**EXERCISE BRIEF:** Starting at the line that has "Click the MAIN fader slider cap" and stopping after the line that has "coord(19,22)", write those lines out again with "chevron" swapped for "arrow" and nothing else changed. Leave the pictures out.

**DATA:**
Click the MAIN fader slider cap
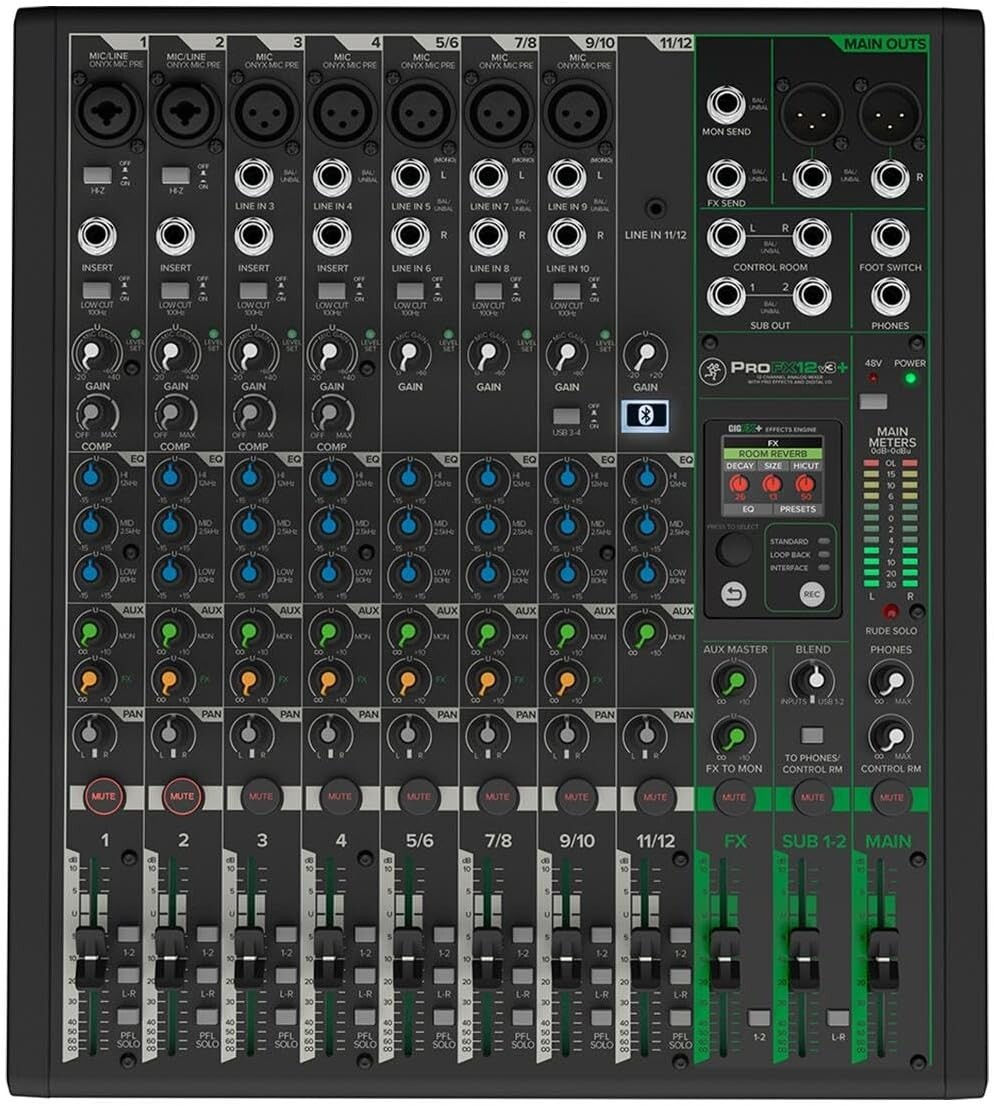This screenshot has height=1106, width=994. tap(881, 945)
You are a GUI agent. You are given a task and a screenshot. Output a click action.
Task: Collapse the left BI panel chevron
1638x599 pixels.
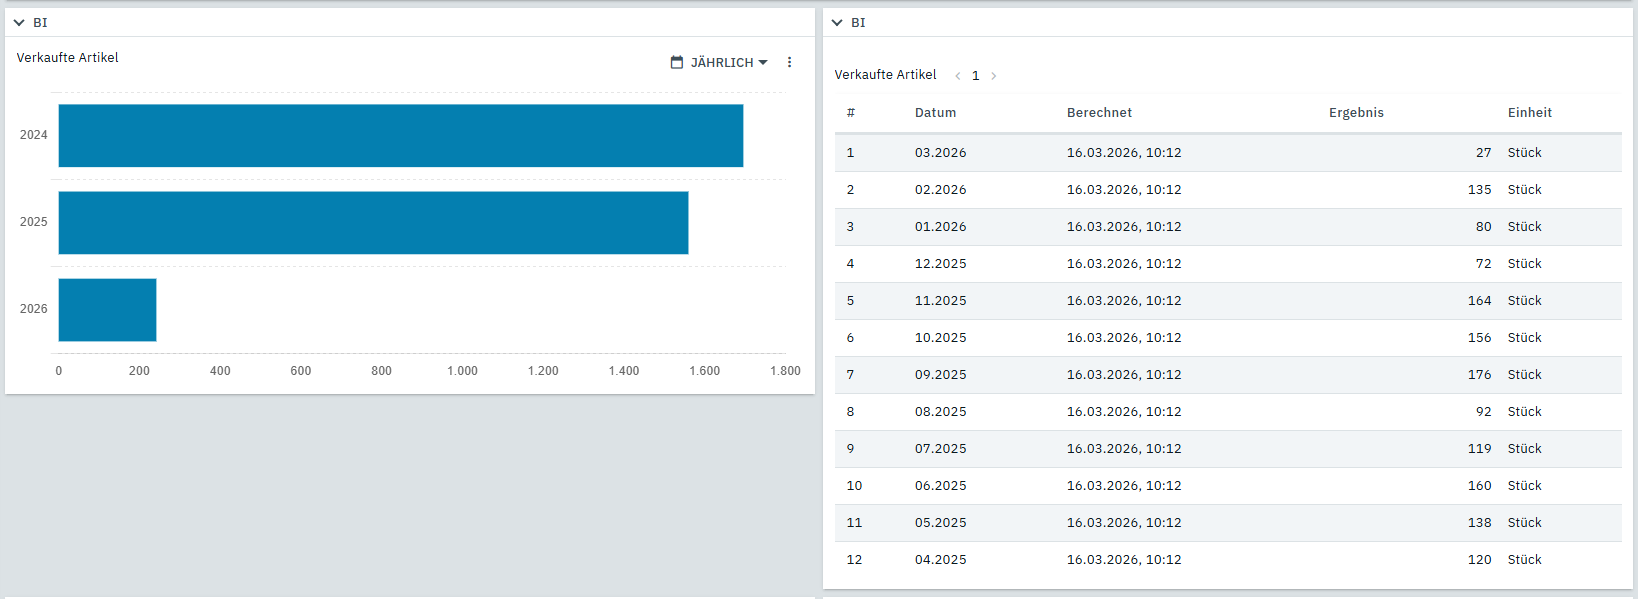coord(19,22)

--

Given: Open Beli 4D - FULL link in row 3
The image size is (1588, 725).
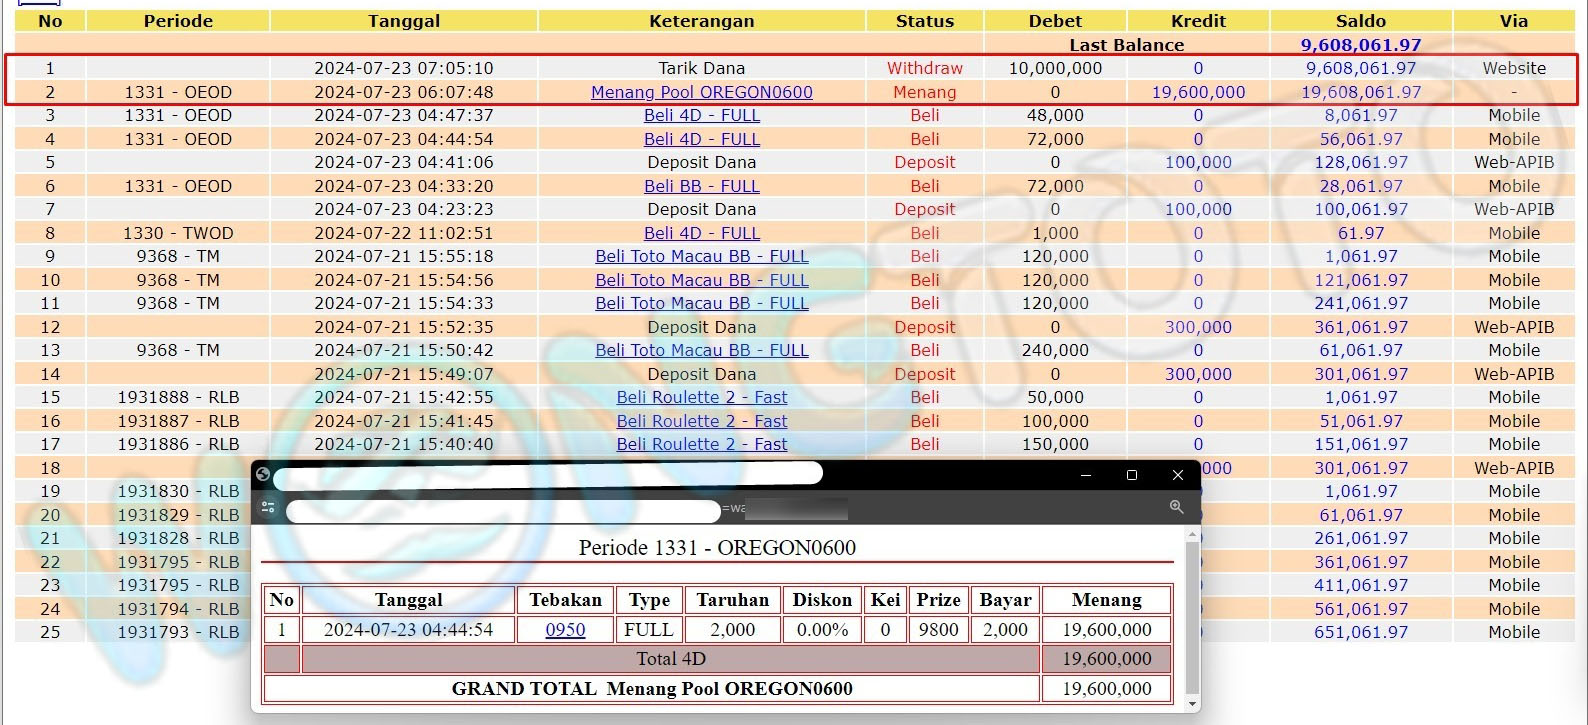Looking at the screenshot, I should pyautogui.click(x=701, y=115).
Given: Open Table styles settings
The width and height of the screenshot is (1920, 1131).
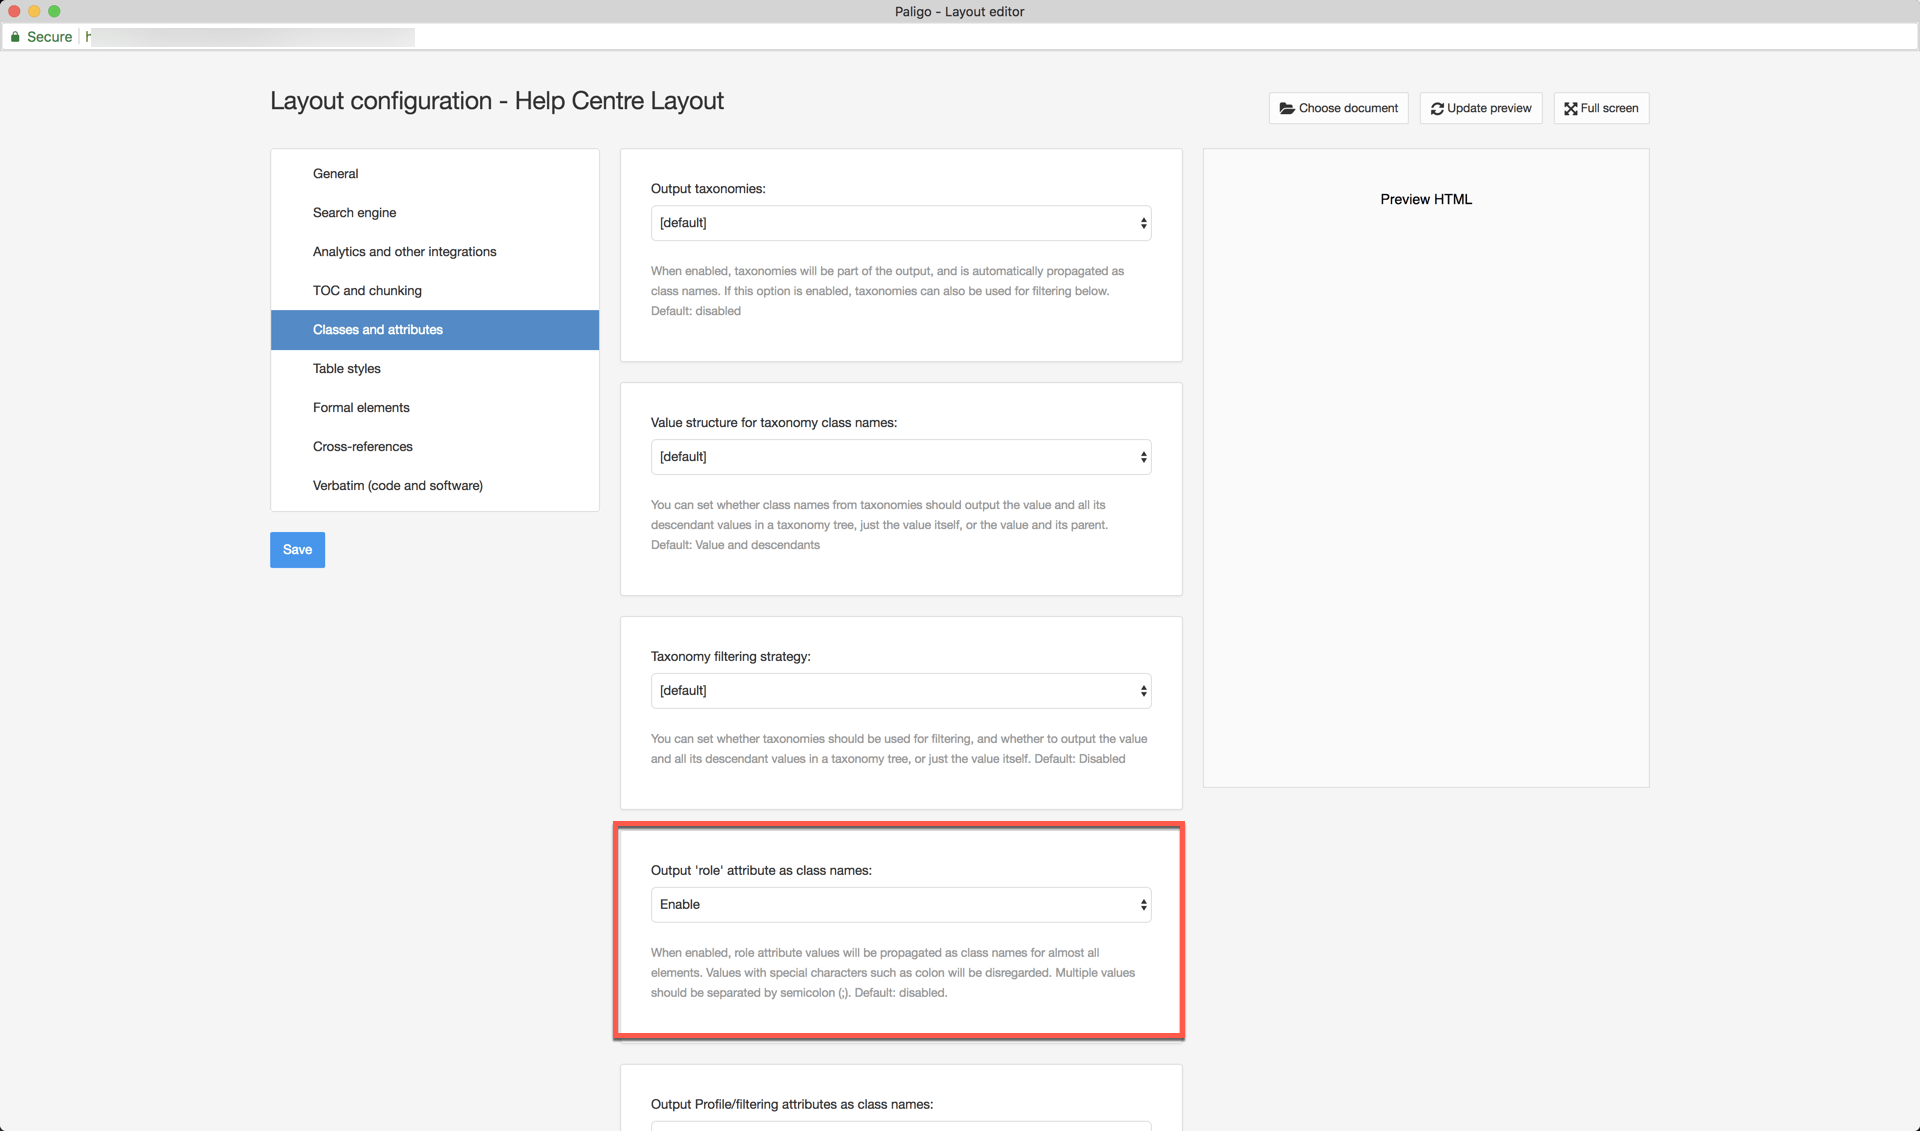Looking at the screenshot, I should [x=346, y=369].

**SOLUTION:**
Click the MAIN fader slider cap
This screenshot has height=1106, width=994. tap(881, 945)
You are a GUI agent. You are given a task and a screenshot. Output a click action.
Task: Collapse the left BI panel arrow
1638x599 pixels.
coord(19,22)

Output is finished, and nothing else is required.